The era of “abundance and euphoria” in the tech industry is coming to an end, according to Airbnb CEO Brian Chesky.
He has plenty of redundancy data to back him up.
A wave of job cuts has hit the tech sector over the past few weeks. Earlier this month, Facebook’s parent company Meta announced it was cutting 11,000 jobs. Amazon announced this week that it plans massive layoffs, although it did not fully confirm a report that said it would cut 10,000 jobs and freeze hiring next year. And just a week after becoming Twitter’s new owner, Elon Musk fired about half of the company’s workforce, in some cases locking them out of their company accounts before receiving official notice.

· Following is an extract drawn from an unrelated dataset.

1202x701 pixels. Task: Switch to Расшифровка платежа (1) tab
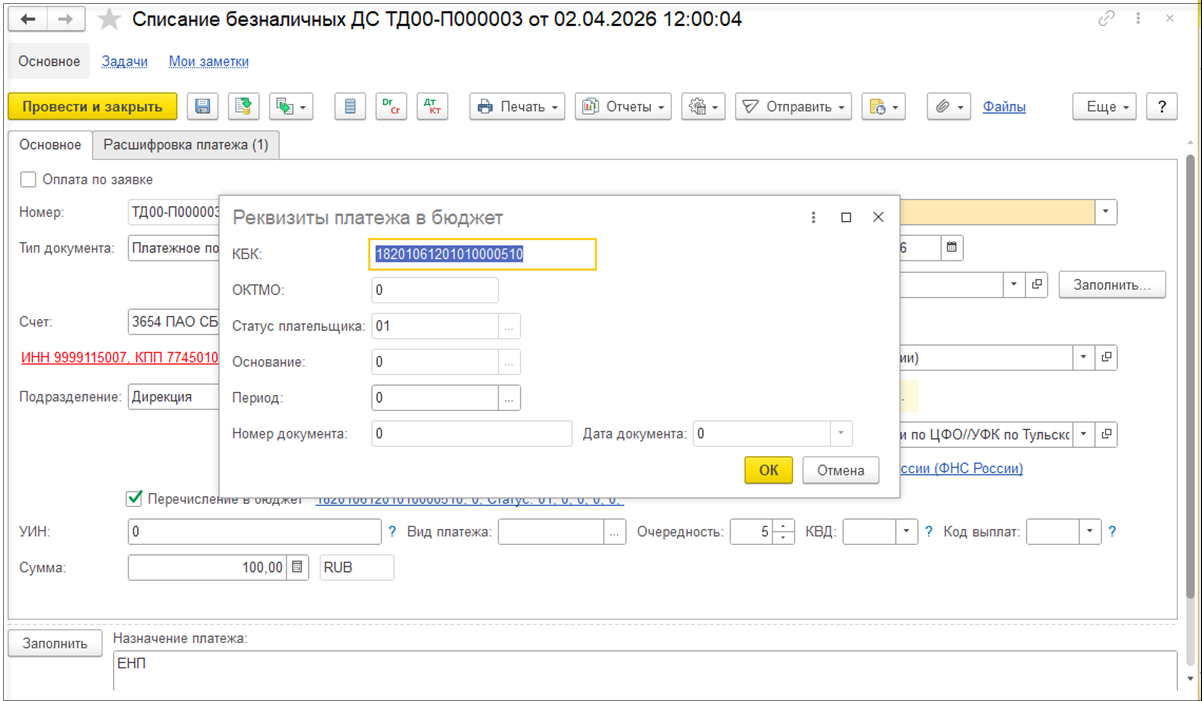pos(186,145)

“It’s like we’re all in a nightclub and the lights just came on,” Chesky told CNN Thursday — putting a new spin on legendary investor Warren Buffett’s famous adage about swimming and recessions: “It’s only when the tide goes out that you learn who’s been swimming naked.”
In short, the music stopped for the tech sector, which suffered a sharp decline after decades of low interest rates and low inflation ended this year: the conclusion of the so-called free money era.
On an earnings call last month, JPMorgan CEO Jamie Dimon used a sports metaphor: “My experience in life is that when you have things like what we’re going through today, there are going to be other surprises. Someone will be ambushed,” in another twist on Buffett’s famous line.
Chesky has been making the media rounds to celebrate his own company’s resilience and bold plans for the future, telling Condition on Airbnb’s new offerings amid a faltering economy. But for a man whose company survived a near-death experience when most travel ground to a halt in 2020, he had some thoughts on the changes the tech sector could implement in terms of who they choose to hire and hire.
“Two and a half years ago, we lost 80 percent of our business in eight weeks,” Chesky said. “People were predicting we would go bankrupt.” As for its technical brethren…
“I think Silicon Valley has done so many amazing things for the world, but we have to be careful about fetishizing new technology as if the new technology is going to solve all the problems created by the last technology,” Chesky said. “We need more diversity in Silicon Valley, but that diversity shouldn’t just be demographic diversity. We need artists, humanitarians in this industry.”
Unlike other tech companies, there are no layoffs coming for Airbnb. The company laid off 25% of its staff two months into the pandemic as the entire travel industry collapsed amid government-ordered shutdowns and travel bans.
“We just shrunk,” he added. “We rebuilt the company from scratch and stayed really lean.” And now, Chesky said, “we’re hitting the gas, not the brakes.”
Chesky said Condition that the recession could actually be an opportunity for Airbnb and people looking to make a little extra cash.
“We want to get more regular people to share the homes they live in, whether they’re there or not,” Chesky said in an interview with Of fate Trey Williams this week. “The economy is likely to continue to slow. If this is the case, people will want to make extra money more than ever. One of the best, easy and straightforward ways to make extra money is [to] take on the biggest expense of your life – for most people it’s their home – and cover the costs by sharing it when you’re not using it.”
Either way, Chesky said, it’s the “best reality check” for the tech industry, and executives will need to take a “hard look” around them.
The tech wake-up call we’re seeing now, with giants that seemed pandemic-proof now reporting lower profits and cost cuts, could also be an indicator of a looming recession. If not a recession warning in itself, the layoffs prove these companies are worried — and the nightclub lights may not go out for a while.